Peter Otten __peter__ at web.de
Fri Sep 19 14:29:47 CEST 2014


Sunil Tech wrote:

> Danny i did it like this
> 
> result_dict = {}
> for i in tes:
>     if i['a'] in result_dict:
>         temp = result_dict[i['a']]
>         temp['b'].append(i['b'])
>         temp['c'].append(i['c'])
>         temp['a'] = i['a']
>         result_dict[i['a']] = temp
>     else:
>         result_dict[i['a']] = {
>             'b': [i['b']],
>             'c': [i['c']],
>             'a': i['a']}
> pprint.pprint(result_dict.values())
> 
> result is
> 
> [{'a': 1, 'b': ['this', 'is', 'sentence'], 'c': [221, 875, 874]},
>  {'a': 2, 'b': ['this', 'another', 'word'], 'c': [215, 754, 745]}]
> 
> any can one improve this method in terms of performance, etc..

What you have is a good solution; the most important part performance-wise 
is that you collect records with the same `a` value in a dict.

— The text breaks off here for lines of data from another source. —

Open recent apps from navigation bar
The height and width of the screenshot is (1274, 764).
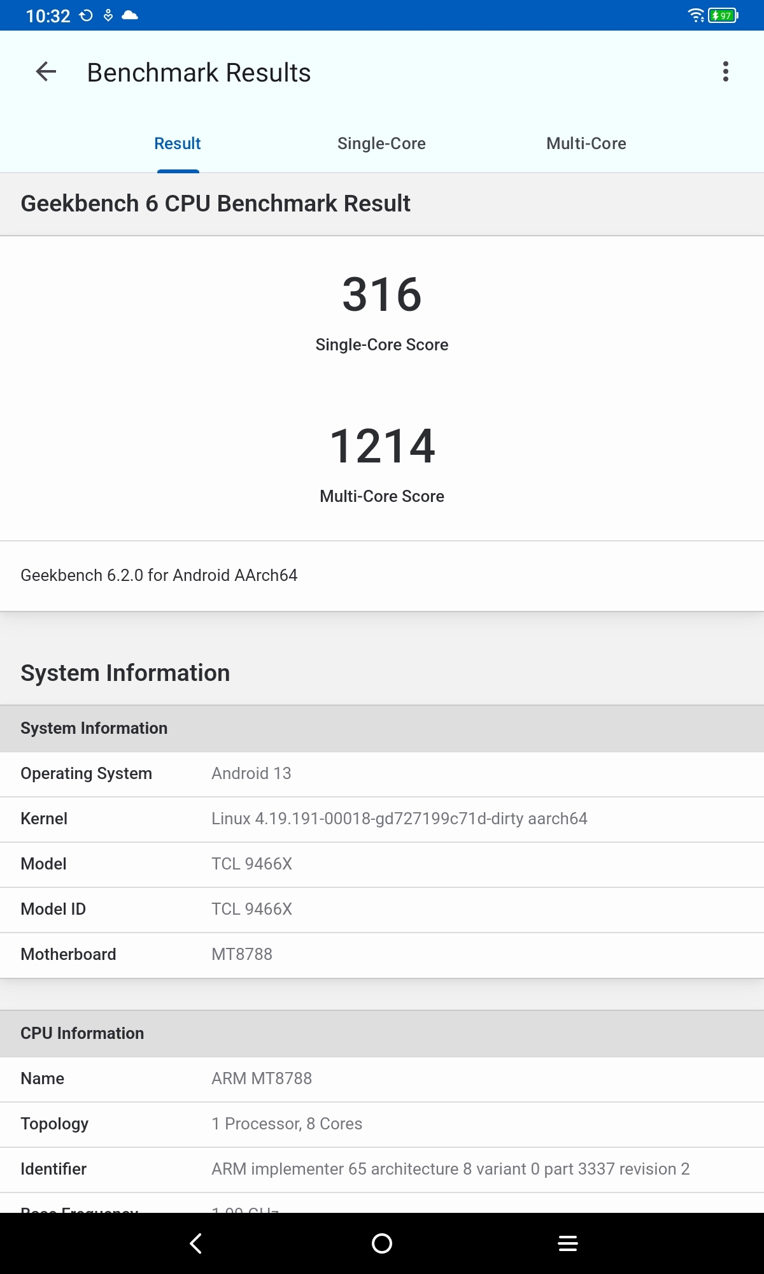[567, 1243]
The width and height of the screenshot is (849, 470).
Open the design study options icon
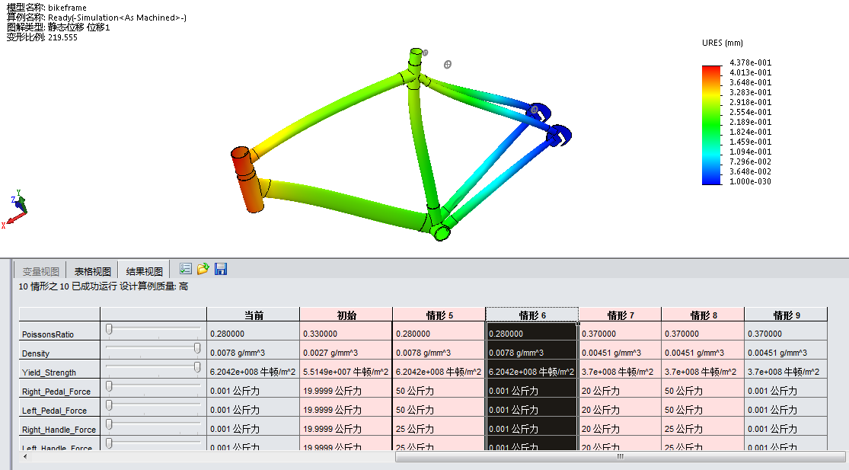tap(185, 269)
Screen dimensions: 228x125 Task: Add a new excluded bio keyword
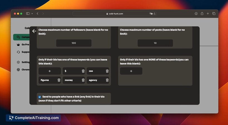click(x=131, y=71)
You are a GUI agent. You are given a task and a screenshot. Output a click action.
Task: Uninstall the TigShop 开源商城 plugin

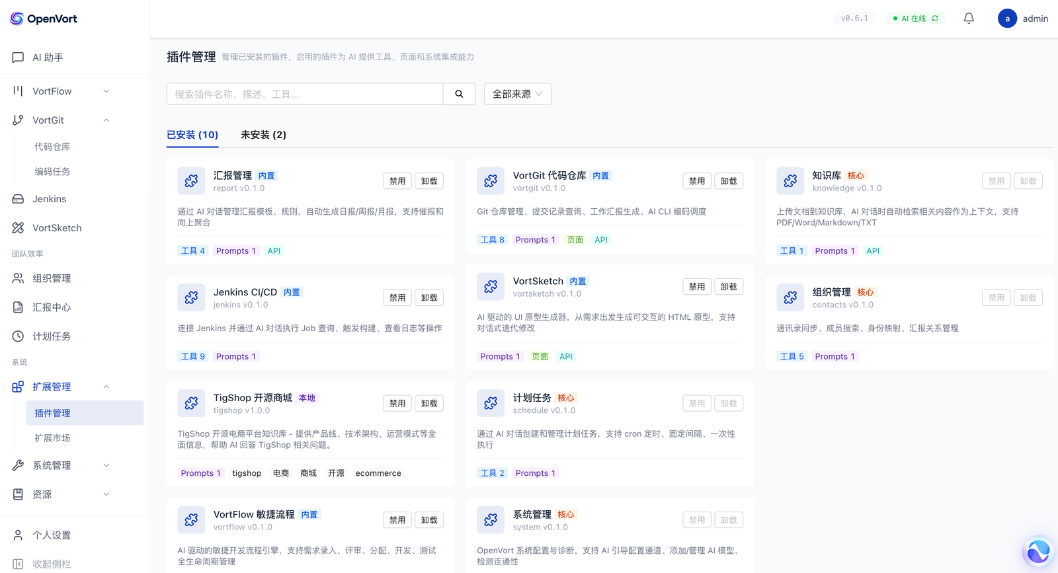[x=429, y=404]
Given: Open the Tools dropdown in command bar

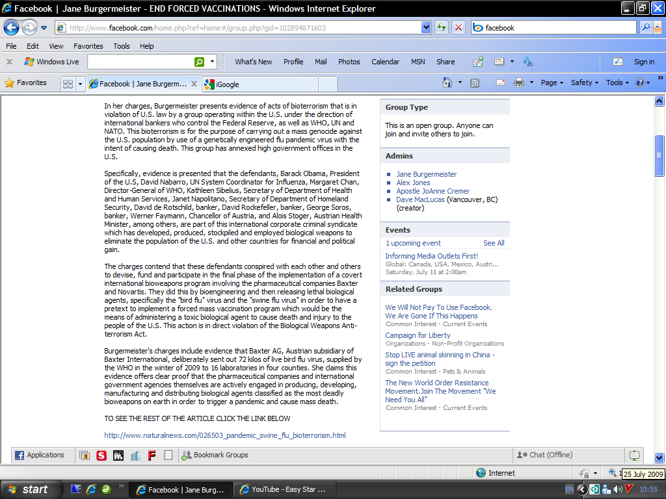Looking at the screenshot, I should click(x=617, y=83).
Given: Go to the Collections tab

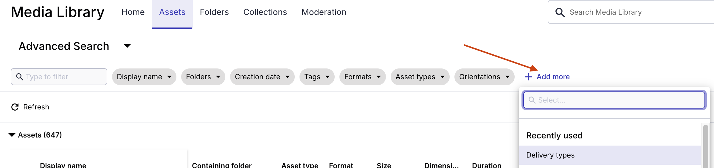Looking at the screenshot, I should (265, 12).
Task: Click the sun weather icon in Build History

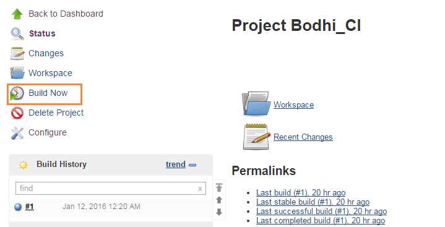Action: (x=24, y=165)
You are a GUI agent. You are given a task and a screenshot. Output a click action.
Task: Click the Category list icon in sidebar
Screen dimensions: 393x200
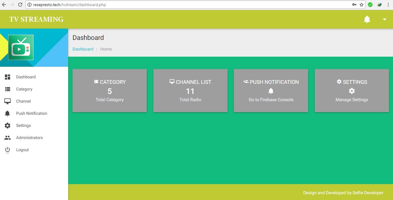pos(8,89)
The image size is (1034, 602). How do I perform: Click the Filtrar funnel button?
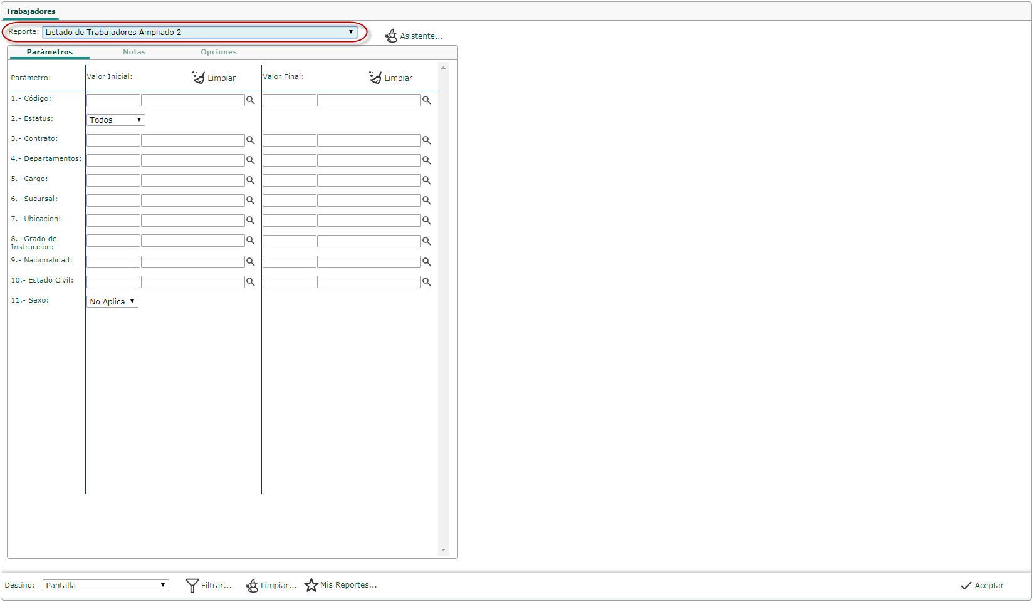pos(209,585)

For reference here's my two-pass solution to the problem as originally 
specified:

bc = collections.defaultdict(lambda: ([], []))

for rec in tes:
    b, c = bc[rec["a"]]
    b.append(rec["b"])
    c.append(rec["c"])

result = [{"a": a,
           "b": ", ".join(b),
           "c": ", ".join(map(str, c))}
          for a, (b, c) in bc.items()]

If you are flexible with the result data structure you could omit the second 
loop and use bc.items() directly.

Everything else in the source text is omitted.